# Task prompt
Recast the records below as a Markdown table with the columns Row and Line. Give each non-blank line its own numbered row in order, and leave out blank lines.

# Stored rows
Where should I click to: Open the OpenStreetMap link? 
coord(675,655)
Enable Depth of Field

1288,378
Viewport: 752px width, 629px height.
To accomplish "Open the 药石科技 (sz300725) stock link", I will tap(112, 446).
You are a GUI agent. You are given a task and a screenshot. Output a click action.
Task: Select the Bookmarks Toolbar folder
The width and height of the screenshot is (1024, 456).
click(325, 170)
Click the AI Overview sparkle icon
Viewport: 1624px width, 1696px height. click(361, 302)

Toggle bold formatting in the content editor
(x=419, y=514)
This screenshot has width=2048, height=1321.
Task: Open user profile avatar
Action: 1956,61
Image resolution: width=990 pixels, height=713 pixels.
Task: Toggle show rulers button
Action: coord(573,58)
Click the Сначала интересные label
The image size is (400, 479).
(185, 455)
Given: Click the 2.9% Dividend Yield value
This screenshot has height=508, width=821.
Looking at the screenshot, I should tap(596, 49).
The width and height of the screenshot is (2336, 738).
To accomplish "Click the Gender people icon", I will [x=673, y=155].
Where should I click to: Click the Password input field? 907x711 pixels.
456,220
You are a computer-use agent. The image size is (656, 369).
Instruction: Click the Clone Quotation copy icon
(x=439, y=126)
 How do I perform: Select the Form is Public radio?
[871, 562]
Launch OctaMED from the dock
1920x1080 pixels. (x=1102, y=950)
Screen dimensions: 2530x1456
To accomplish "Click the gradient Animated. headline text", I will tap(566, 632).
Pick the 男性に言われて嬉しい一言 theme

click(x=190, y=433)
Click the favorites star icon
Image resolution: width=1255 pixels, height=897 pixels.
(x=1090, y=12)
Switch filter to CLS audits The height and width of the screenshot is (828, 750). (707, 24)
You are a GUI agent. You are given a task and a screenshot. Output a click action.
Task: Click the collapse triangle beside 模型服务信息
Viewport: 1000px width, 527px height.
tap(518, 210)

# Solution for this exercise
| Row | Line |
|---|---|
| 1 | Where should I click to: Open the OpenStreetMap link?  |
| 2 | coord(675,655) |
| 3 | Enable Depth of Field |
| 4 | 1288,378 |
| 5 | Viewport: 752px width, 629px height. |
| 6 | To accomplish "Open the 药石科技 (sz300725) stock link", I will tap(112, 446). |
| 7 | You are a GUI agent. You are given a task and a screenshot. Output a click action. |
| 8 | Task: Select the Bookmarks Toolbar folder |
| 9 | The width and height of the screenshot is (1024, 456). |
| 10 | click(325, 170) |
| 11 | Click the AI Overview sparkle icon |
| 12 | Viewport: 1624px width, 1696px height. click(361, 302) |
| 13 | Toggle bold formatting in the content editor |
| 14 | (x=419, y=514) |
| 15 | This screenshot has width=2048, height=1321. |
| 16 | Task: Open user profile avatar |
| 17 | Action: 1956,61 |
| 18 | Image resolution: width=990 pixels, height=713 pixels. |
| 19 | Task: Toggle show rulers button |
| 20 | Action: coord(573,58) |
| 21 | Click the Сначала интересные label |
| 22 | The image size is (400, 479). |
| 23 | (185, 455) |
| 24 | Given: Click the 2.9% Dividend Yield value |
| 25 | This screenshot has height=508, width=821. |
| 26 | Looking at the screenshot, I should tap(596, 49). |
| 27 | The width and height of the screenshot is (2336, 738). |
| 28 | To accomplish "Click the Gender people icon", I will [x=673, y=155]. |
| 29 | Where should I click to: Click the Password input field? 907x711 pixels. |
| 30 | 456,220 |
| 31 | You are a computer-use agent. The image size is (656, 369). |
| 32 | Instruction: Click the Clone Quotation copy icon |
| 33 | (x=439, y=126) |
| 34 |  How do I perform: Select the Form is Public radio? |
| 35 | [871, 562] |
| 36 | Launch OctaMED from the dock |
| 37 | 1920x1080 pixels. (x=1102, y=950) |
| 38 | Screen dimensions: 2530x1456 |
| 39 | To accomplish "Click the gradient Animated. headline text", I will tap(566, 632). |
| 40 | Pick the 男性に言われて嬉しい一言 theme |
| 41 | click(x=190, y=433) |
| 42 | Click the favorites star icon |
| 43 | Image resolution: width=1255 pixels, height=897 pixels. |
| 44 | (x=1090, y=12) |
| 45 | Switch filter to CLS audits The height and width of the screenshot is (828, 750). (707, 24) |
| 46 | You are a GUI agent. You are given a task and a screenshot. Output a click action. |
| 47 | Task: Click the collapse triangle beside 模型服务信息 |
| 48 | Viewport: 1000px width, 527px height. |
| 49 | tap(518, 210) |